§ REQUIREMENT 1: List every team named in the passage about McCoist and the fans.
§ REQUIREMENT 2: Set down the section of the McCoist passage starting at "McCoist also feels" and ending at "out just now.".
§ REQUIREMENT 3: Carry on the passage about McCoist and fans being kept out of matches, picking up after its final sentence.

§ TEXT SHOWN:
+ + +

McCoist also feels for the fans not getting in to see their teams every week.
He said: “The supporters are everything. They make the game what it is.
“Playing for Rangers and Scotland and all of my other clubs, I was fortunate to have received some brilliant backing from the fans.
“They gave me their all, and I tried my best to give them a happy weekend.
“It must be hard on them being locked out just now.
“We thought we had light at the end of the tunnel earlier this month when fans were allowed into Ross County and Aberdeen.
“It all seemed to go well, but plans for that to continue have been cancelled again.
“There has now been rumours that they might not be allowed in for the rest of this season.
“That would be catastrophic. I actually don’t really want to think about that scenario.
“But the facts are that it could be a reality. But let’s be positive, and hope that it’s not.

+ + +

§ SOURCE EXCERPT:
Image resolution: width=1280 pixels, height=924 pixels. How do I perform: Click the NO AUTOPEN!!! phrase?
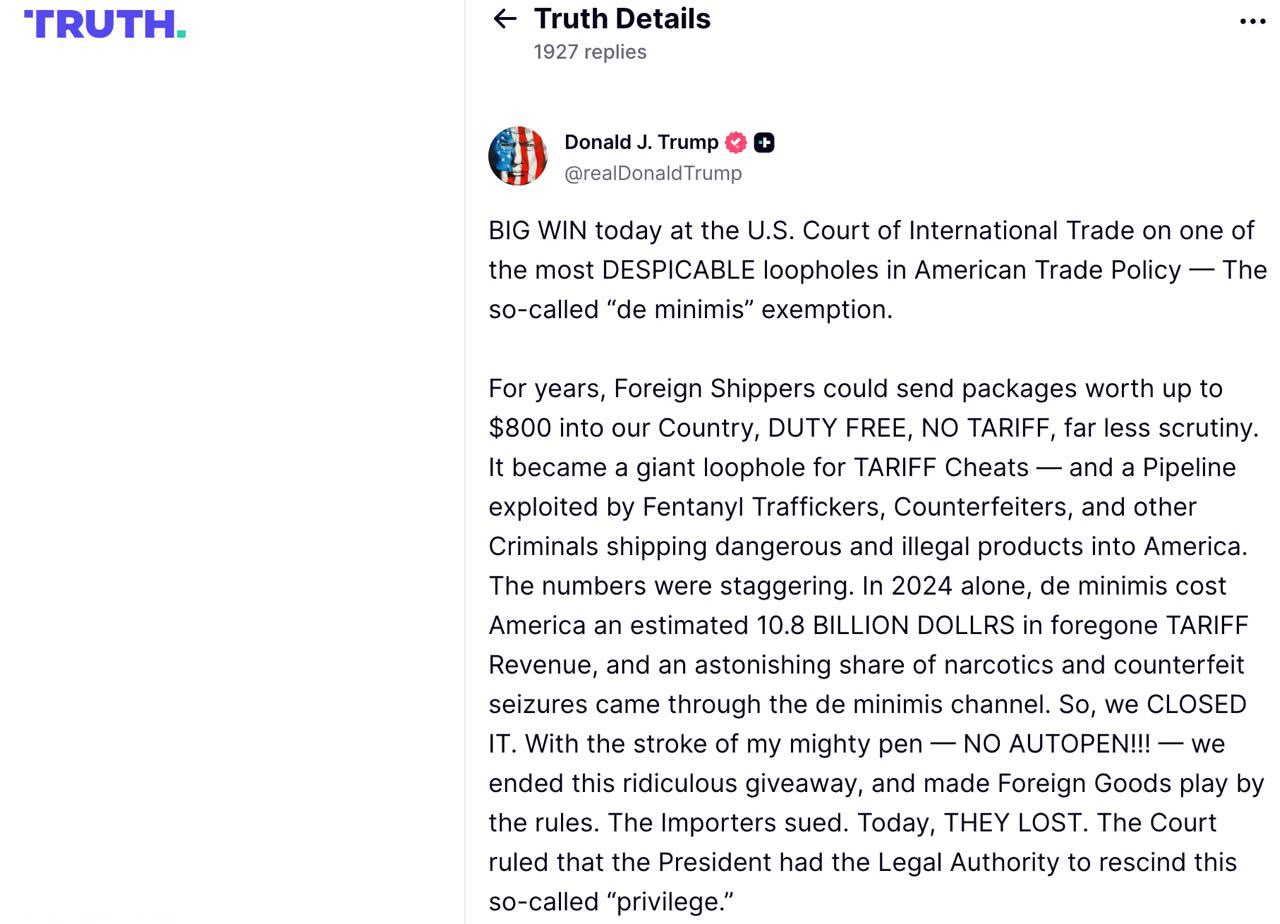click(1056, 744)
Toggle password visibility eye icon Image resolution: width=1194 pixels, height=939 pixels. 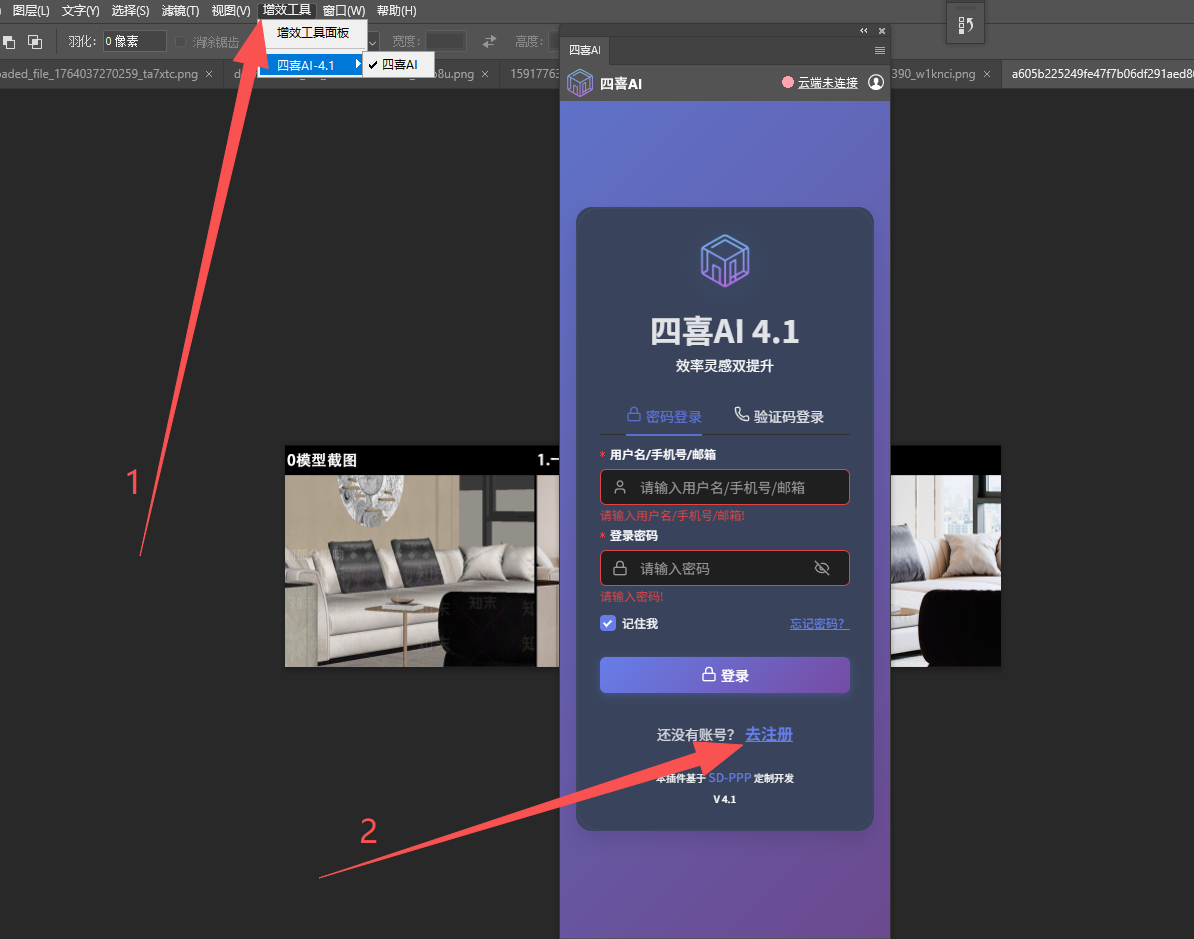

+ + +

§ RIGHT ANSWER 1: Rangers, Scotland, Ross County, Aberdeen

§ RIGHT ANSWER 2:
McCoist also feels for the fans not getting in to see their teams every week.
He said: “The supporters are everything. They make the game what it is.
“Playing for Rangers and Scotland and all of my other clubs, I was fortunate to have received some brilliant backing from the fans.
“They gave me their all, and I tried my best to give them a happy weekend.
“It must be hard on them being locked out just now.

§ RIGHT ANSWER 3:
“Maybe come January or February, we’ll have fans getting back in – even if it is just three or four thousand at a time.
“That would be a step in the right direction, and one I’ll be keeping my fingers crossed for.
“Will we ever see 50,000 at Ibrox and 60,000 at Parkhead between now and May?
“It’s probably unlikely, but we don’t know for sure. It’s all guesswork just now.
“We have to try to be positive, but we can’t lose sight of the negative things that may be on the horizon.
“Let’s hope everyone can work together to make sure every club survives, and people keep their jobs.”